To really understand the way Git does branching, we need to take a step back and examine how Git stores its data. As you may remember from Chapter 1, Git doesn’t store data as a series of changesets or deltas, but instead as a series of snapshots.

When you commit in Git, Git stores a commit object that contains a pointer to the snapshot of the content you staged, the author and message metadata, and zero or more pointers to the commit or commits that were the direct parents of this commit: zero parents for the first commit, one parent for a normal commit, and multiple parents for a commit that results from a merge of two or more branches.

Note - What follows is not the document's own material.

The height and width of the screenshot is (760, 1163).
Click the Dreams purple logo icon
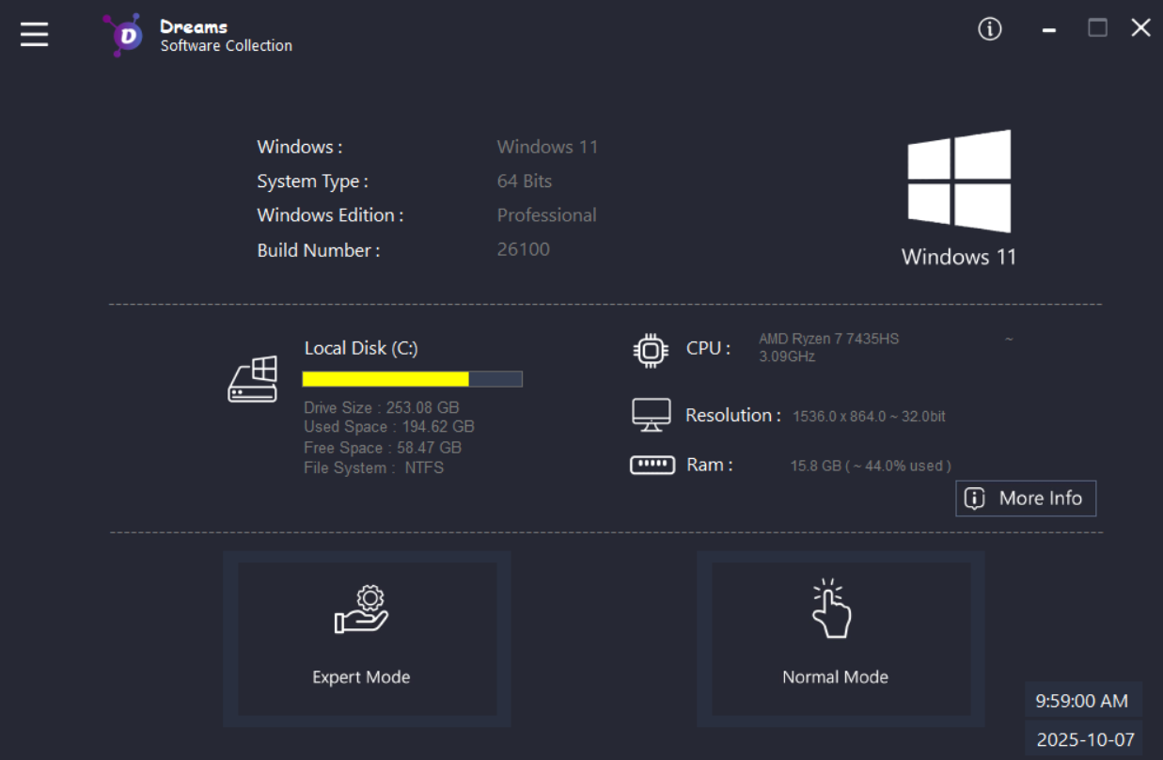(124, 35)
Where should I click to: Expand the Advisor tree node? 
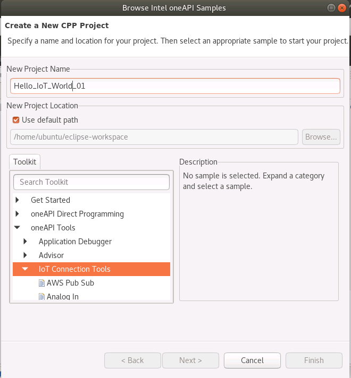pyautogui.click(x=25, y=255)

To visualize this, let’s assume that you have a directory containing three files, and you stage them all and commit. Staging the files checksums each one (the SHA-1 hash we mentioned in Chapter 1), stores that version of the file in the Git repository (Git refers to them as blobs), and adds that checksum to the staging area:

$ git add README test.rb LICENSE2
$ git commit -m 'initial commit of my project'

When you create the commit by running git commit, Git checksums each subdirectory (in this case, just the root project directory) and stores those tree objects in the Git repository. Git then creates a commit object that has the metadata and a pointer to the root project tree so it can re-create that snapshot when needed.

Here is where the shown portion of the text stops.